§ Data entries:
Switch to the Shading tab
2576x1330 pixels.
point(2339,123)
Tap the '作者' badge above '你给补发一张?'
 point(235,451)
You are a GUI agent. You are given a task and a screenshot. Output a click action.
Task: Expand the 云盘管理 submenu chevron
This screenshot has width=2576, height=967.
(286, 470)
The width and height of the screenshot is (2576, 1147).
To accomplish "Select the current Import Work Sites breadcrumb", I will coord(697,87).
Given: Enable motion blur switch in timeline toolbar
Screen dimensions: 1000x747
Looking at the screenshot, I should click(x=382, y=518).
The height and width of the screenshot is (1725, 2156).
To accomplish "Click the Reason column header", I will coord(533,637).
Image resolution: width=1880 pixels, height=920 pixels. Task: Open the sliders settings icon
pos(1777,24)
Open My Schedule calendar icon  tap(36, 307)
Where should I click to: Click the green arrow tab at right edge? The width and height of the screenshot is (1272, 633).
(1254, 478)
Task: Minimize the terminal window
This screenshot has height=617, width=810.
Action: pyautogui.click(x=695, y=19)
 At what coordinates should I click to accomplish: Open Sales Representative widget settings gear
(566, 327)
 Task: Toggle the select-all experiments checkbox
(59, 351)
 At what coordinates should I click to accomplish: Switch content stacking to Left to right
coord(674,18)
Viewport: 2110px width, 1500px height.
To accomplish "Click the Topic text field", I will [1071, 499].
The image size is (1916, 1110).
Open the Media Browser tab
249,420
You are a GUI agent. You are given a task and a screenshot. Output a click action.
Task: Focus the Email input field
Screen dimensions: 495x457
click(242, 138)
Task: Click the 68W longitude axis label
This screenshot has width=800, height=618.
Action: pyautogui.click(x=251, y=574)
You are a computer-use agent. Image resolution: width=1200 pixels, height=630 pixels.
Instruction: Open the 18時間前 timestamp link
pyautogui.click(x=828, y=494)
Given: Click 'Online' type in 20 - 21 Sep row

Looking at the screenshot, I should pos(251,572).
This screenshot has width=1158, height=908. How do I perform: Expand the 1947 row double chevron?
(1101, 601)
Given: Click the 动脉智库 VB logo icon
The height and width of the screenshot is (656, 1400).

§ Exercise brief: Lay out every line of the items above as a JSON list of strings, one string per line, leaving out any blank lines.

§ Exercise output:
[
  "Switch to the Shading tab",
  "2576x1330 pixels.",
  "point(2339,123)",
  "Tap the '作者' badge above '你给补发一张?'",
  " point(235,451)",
  "You are a GUI agent. You are given a task and a screenshot. Output a click action.",
  "Task: Expand the 云盘管理 submenu chevron",
  "This screenshot has width=2576, height=967.",
  "(286, 470)",
  "The width and height of the screenshot is (2576, 1147).",
  "To accomplish \"Select the current Import Work Sites breadcrumb\", I will coord(697,87).",
  "Given: Enable motion blur switch in timeline toolbar",
  "Screen dimensions: 1000x747",
  "Looking at the screenshot, I should click(x=382, y=518).",
  "The height and width of the screenshot is (1725, 2156).",
  "To accomplish \"Click the Reason column header\", I will coord(533,637).",
  "Image resolution: width=1880 pixels, height=920 pixels. Task: Open the sliders settings icon",
  "pos(1777,24)",
  "Open My Schedule calendar icon  tap(36, 307)",
  "Where should I click to: Click the green arrow tab at right edge? The width and height of the screenshot is (1272, 633).",
  "(1254, 478)",
  "Task: Minimize the terminal window",
  "This screenshot has height=617, width=810.",
  "Action: pyautogui.click(x=695, y=19)",
  " At what coordinates should I click to accomplish: Open Sales Representative widget settings gear",
  "(566, 327)",
  " Task: Toggle the select-all experiments checkbox",
  "(59, 351)",
  " At what coordinates should I click to accomplish: Switch content stacking to Left to right",
  "coord(674,18)",
  "Viewport: 2110px width, 1500px height.",
  "To accomplish \"Click the Topic text field\", I will [1071, 499].",
  "The image size is (1916, 1110).",
  "Open the Media Browser tab",
  "249,420",
  "You are a GUI agent. You are given a task and a screenshot. Output a click action.",
  "Task: Focus the Email input field",
  "Screen dimensions: 495x457",
  "click(242, 138)",
  "Task: Click the 68W longitude axis label",
  "This screenshot has width=800, height=618.",
  "Action: pyautogui.click(x=251, y=574)",
  "You are a computer-use agent. Image resolution: width=1200 pixels, height=630 pixels.",
  "Instruction: Open the 18時間前 timestamp link",
  "pyautogui.click(x=828, y=494)",
  "Given: Click 'Online' type in 20 - 21 Sep row",
  "Looking at the screenshot, I should pos(251,572).",
  "This screenshot has width=1158, height=908. How do I perform: Expand the 1947 row double chevron?",
  "(1101, 601)",
  "Given: Click the 动脉智库 VB logo icon",
  "The height and width of the screenshot is (656, 1400)."
]